[Stored data entries]
= Beginning of Section =
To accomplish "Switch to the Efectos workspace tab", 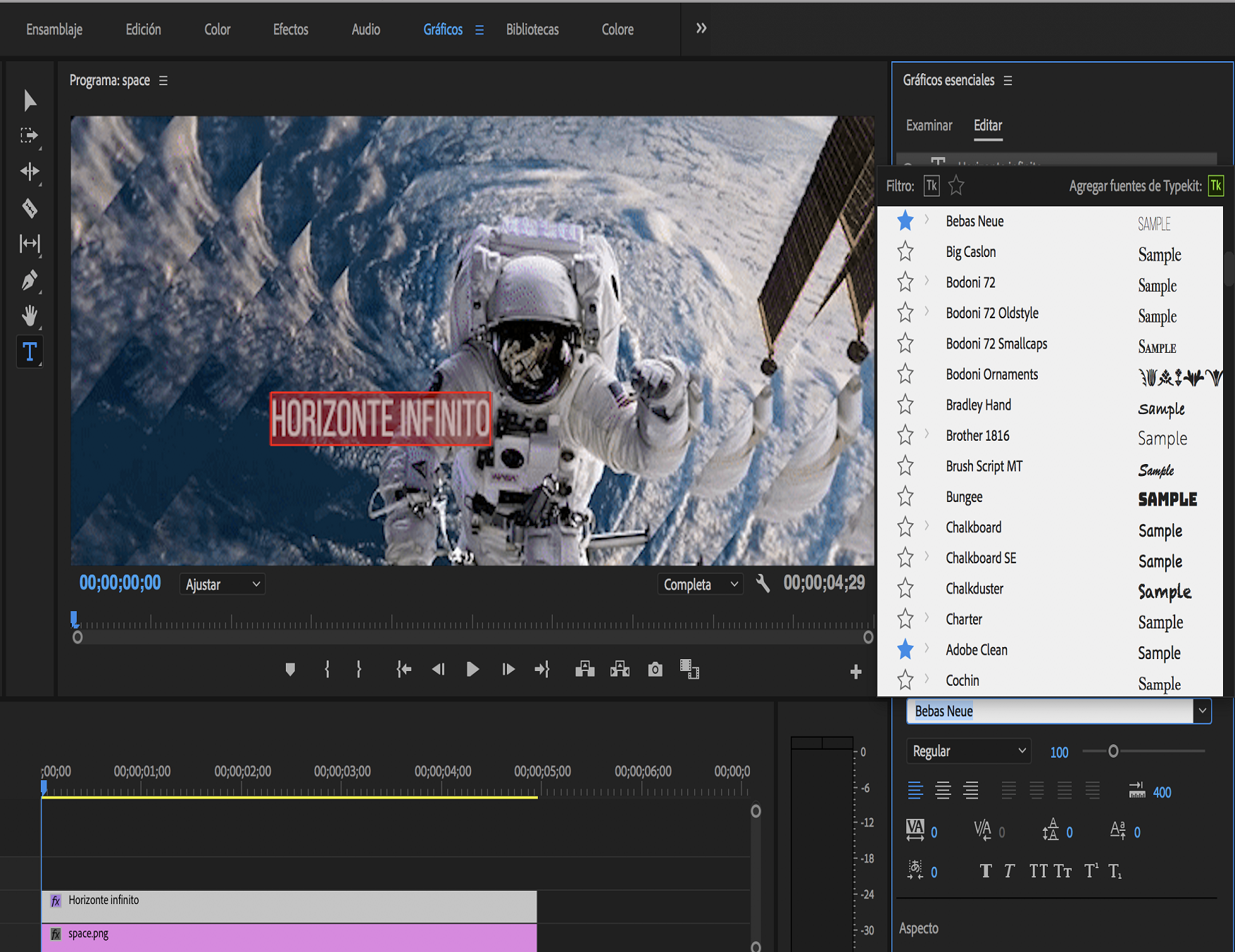I will coord(291,30).
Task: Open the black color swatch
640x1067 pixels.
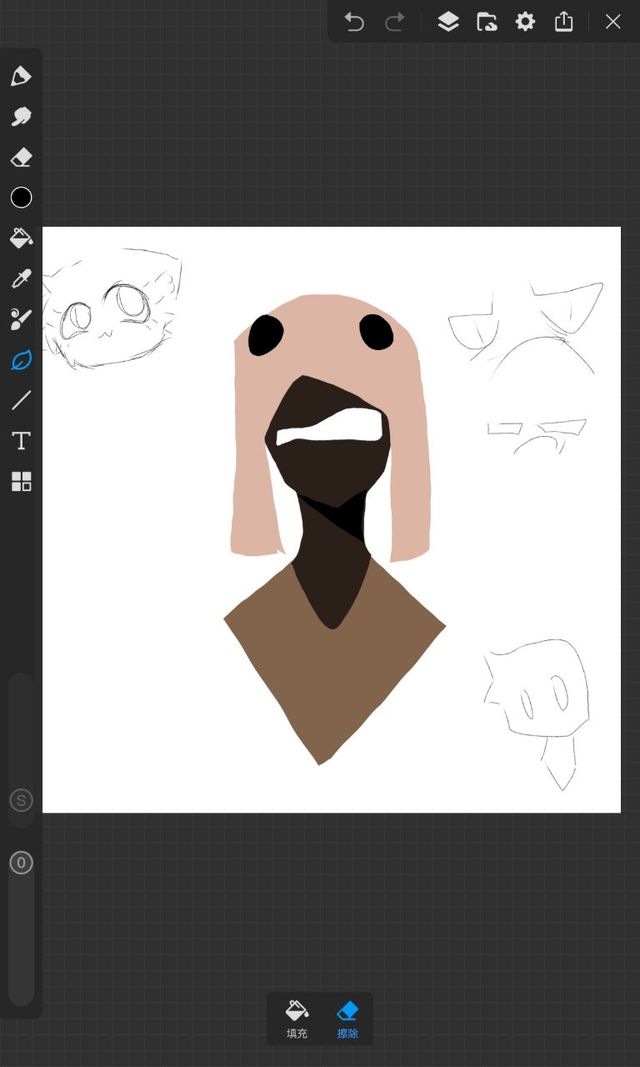Action: point(21,198)
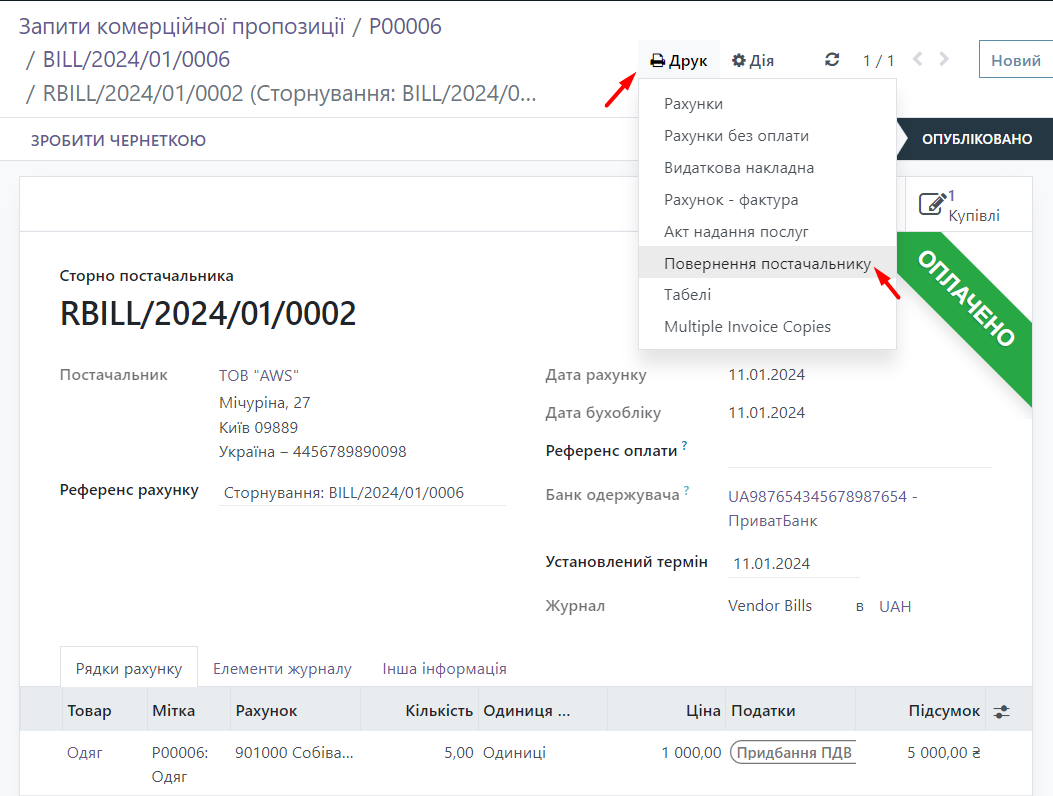The image size is (1053, 796).
Task: Click column settings icon in table header
Action: [1001, 711]
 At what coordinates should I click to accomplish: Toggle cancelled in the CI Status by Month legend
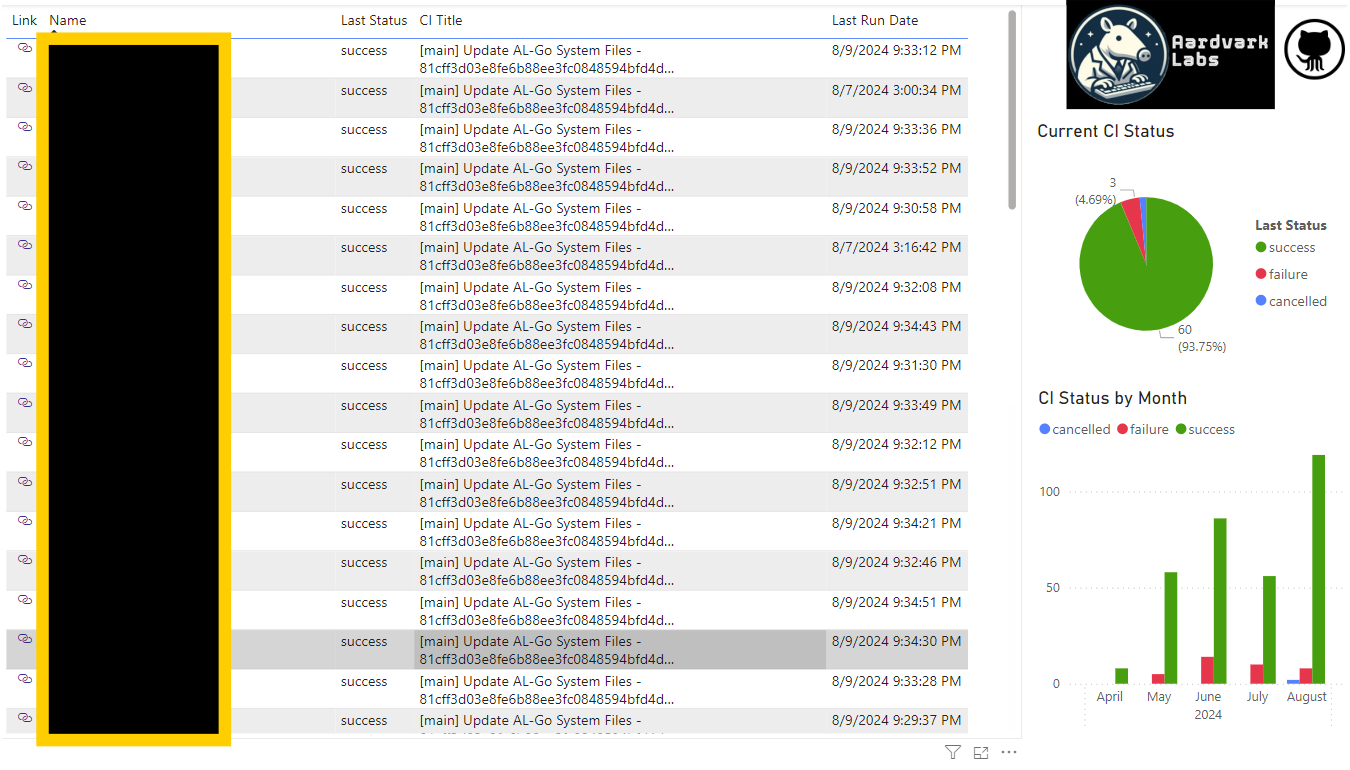click(1075, 429)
= End of Section =
Assigned task
Working from the line containing "640x1067 pixels." to the last line of the data, retype every line exactly, both ends included, and leave out all pictures.

Reply to the exercise
640x1067 pixels.
Action: point(21,198)
The image size is (1053, 796).
Task: Click column settings icon in table header
Action: [1001, 711]
 At what coordinates should I click to accomplish: Toggle cancelled in the CI Status by Month legend
click(1075, 429)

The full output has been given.